Évidemment, ce dernier argument permettait de couper court à pratiquement tous les reproches ou contrarguments. Qui oserait s’attaquer maintenant à l’honneur du grand prêtre de Teshub ? Le silence régna un long moment dans l’assemblée. Les quatre gardes de l’Ordre Noir ne sachant que faire, ils se mirent au garde-à-vous pour laisser reposer leur lance sur le sol. Ce mouvement sembla relancer la discussion. Sennam, qui se trouvait avec les autres maitres dans le fond de la salle où ils étaient tous venus voir ce qui se passait, prit humblement la parole :

— Pour le bien de l’école, nous devons écouter ce qu’a à répondre Pamba. Ce n’est pas un menteur, il n’a jamais menti depuis que je l’ai comme élève. Et s’il s’avère que la voie de méditation qu’il propose est nouvelle et plus efficace, alors nous aurons un motif pour reculer l’enquête et préparer la défense éventuelle de notre école, proposa le maitre d’écriture.

Tous connaissaient le lien d’amitié qui l’unissait à Pamba, sa parole avait peu de poids. À peine était-il autorisé à s’exprimer parce qu’il s’agissait d’un de ses élèves. Mais ses arguments ainsi que ceux du grand-prêtre de Teshub furent repris et développés par plusieurs autres membres du conseil. Peu à peu, le point de vue du grand prêtre de l’école ne paraissait plus n’avoir aucun soutien. En réalité, tous étaient contaminés par l’envie de connaitre le secret de la méditation de Pamba. Le vol paraissait maintenant totalement secondaire.

— Pamba, dit le prince en s’adressant à lui, le regard sévère et froid droit dans les yeux, tu as entendu ce qu’on te reproche d’une part et ce qu’on attend de toi d’autre part. Je te donne donc la parole, c’est aussi selon ta réponse que nous prendrons une décision.

— La première chose que j’ai à dire, c’est que je me pose une question. Pourquoi m’accuse-t-on, moi, d’avoir volé le collier simplement parce que j’ai désobéi aux règles de l’école ? Je ne comprends pas cette suspicion à mon égard. Je n’ai rien à voir avec ce vol.

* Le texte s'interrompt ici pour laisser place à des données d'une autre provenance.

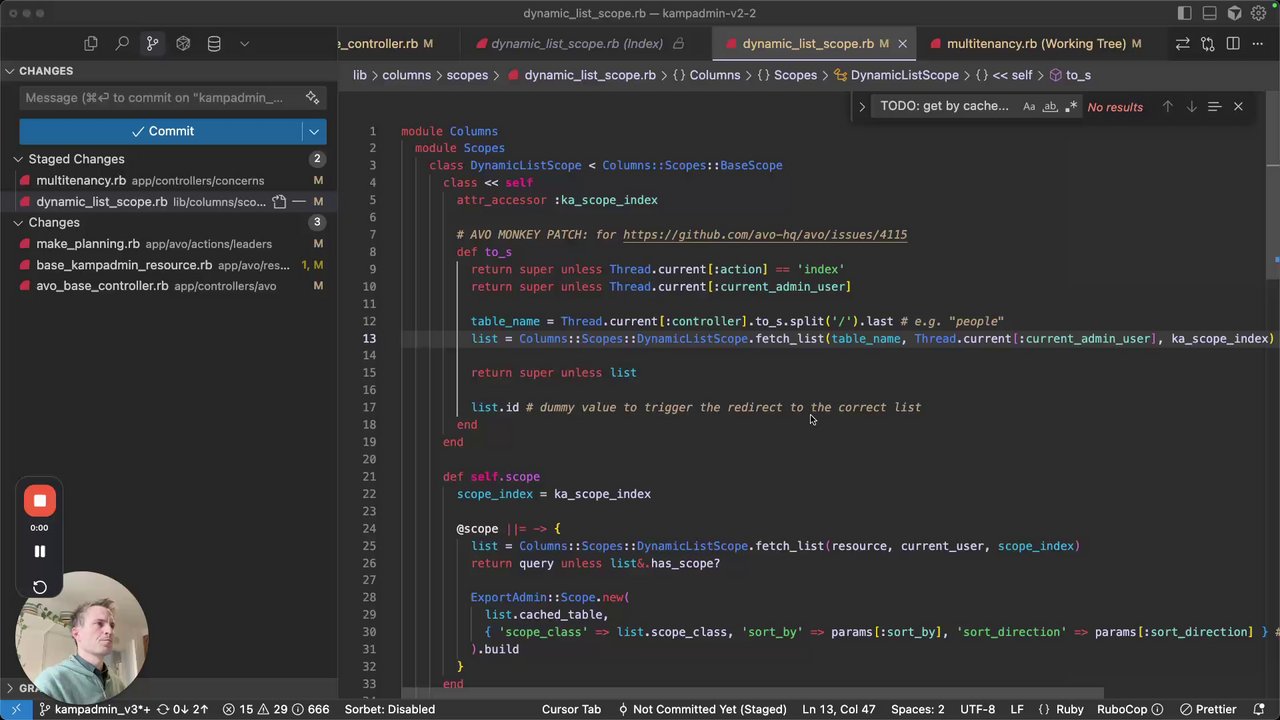
Task: Toggle regular expression search option
Action: (x=1071, y=106)
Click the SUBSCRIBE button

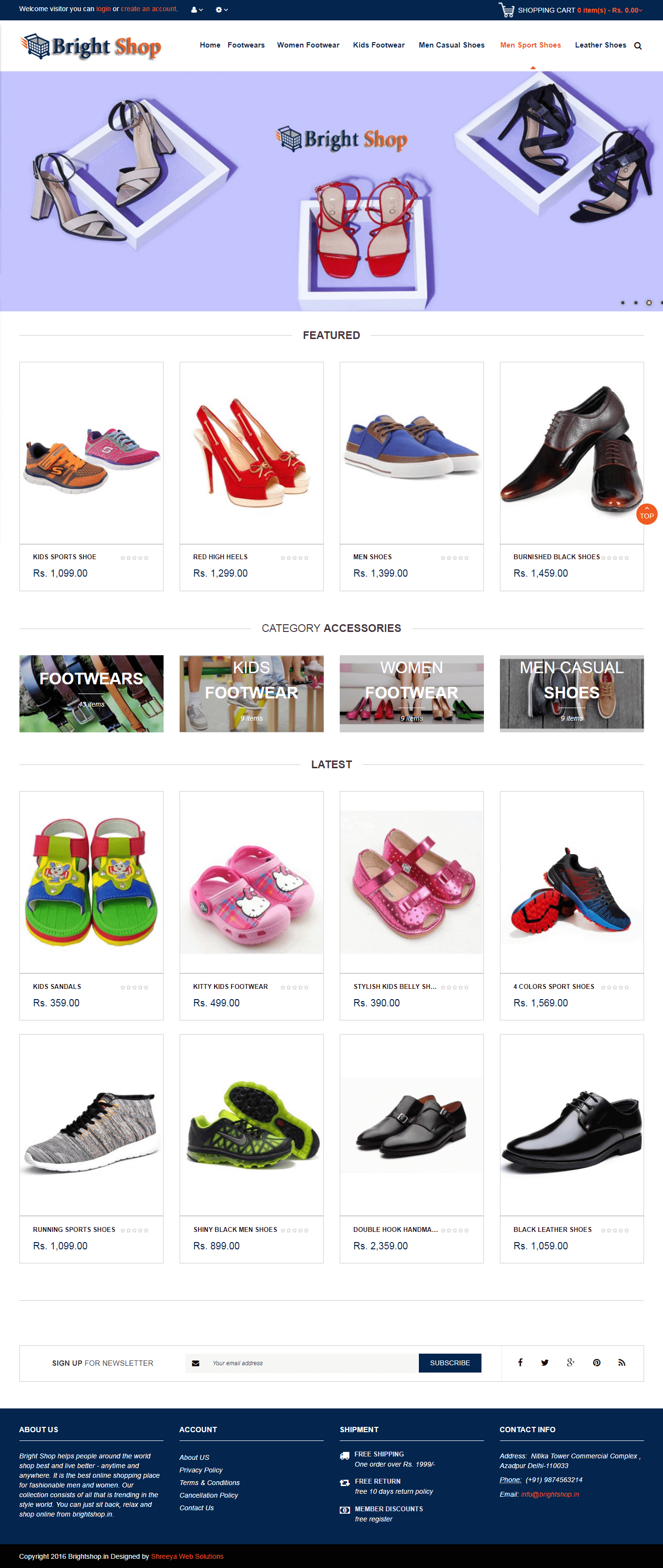pos(450,1362)
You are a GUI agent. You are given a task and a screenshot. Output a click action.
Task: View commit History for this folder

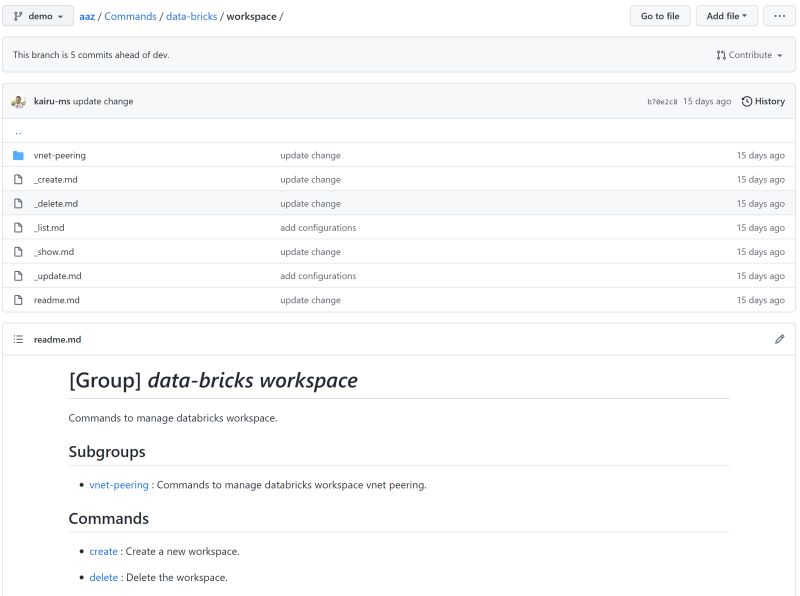pyautogui.click(x=762, y=101)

— Lorsque nous avons été informés de ta présence dans le palais, le jour du vol, nous avons fouillé le dortoir. Et nous avons retrouvé le butin sous ton matelas.

Pamba resta stupéfait. Mais il lui vint vite la réponse, en forme de contrattaque.

— Jamais je ne volerais un tel objet, je n’en ai aucune raison, ni besoin, ni envie. Qui me connait le sait. Par contre, il faut alors se demander qui l’a mis sous mon couchage. Ce n’est pas si facile, j’ai beaucoup d’ennemis dans cette école. C’est à votre enquête de le déterminer. Mais comment penser que je puisse être assez stupide pour cacher le collier dans un endroit qui me désignerait comme étant le coupable. C’est bien mal connaitre mes capacités de raisonnement ! Pour ce qui est de la méditation, il suffit d’avoir couru longtemps pour savoir si ce que je dis est vrai. Celui qui court longtemps ressent une sorte d’ivresse, son souffle ralentit. Il perd l’essoufflement en gardant la même allure. Ses jambes ne le font plus souffrir et il perd aussi la sensation de fatigue. C’est une sorte d’état second dans lequel notre esprit se détache de la matière rudoyée de notre corps. On se retrouve comme en train de flotter, sans toucher terre, sans effort. C’est cet état que j’utilise pour entrer en méditation. Si vous y pensez bien vous trouverez aisément, dans votre propre expérience, la relation entre les deux. D’ailleurs, je suppose que si vous êtes tous déjà tellement intéressés, c’est que vous avez par vous-même déterminé cette voie comme plausible, car vous avez tous ici subi de longs entrainements de course à pied et éprouvé cette sensation.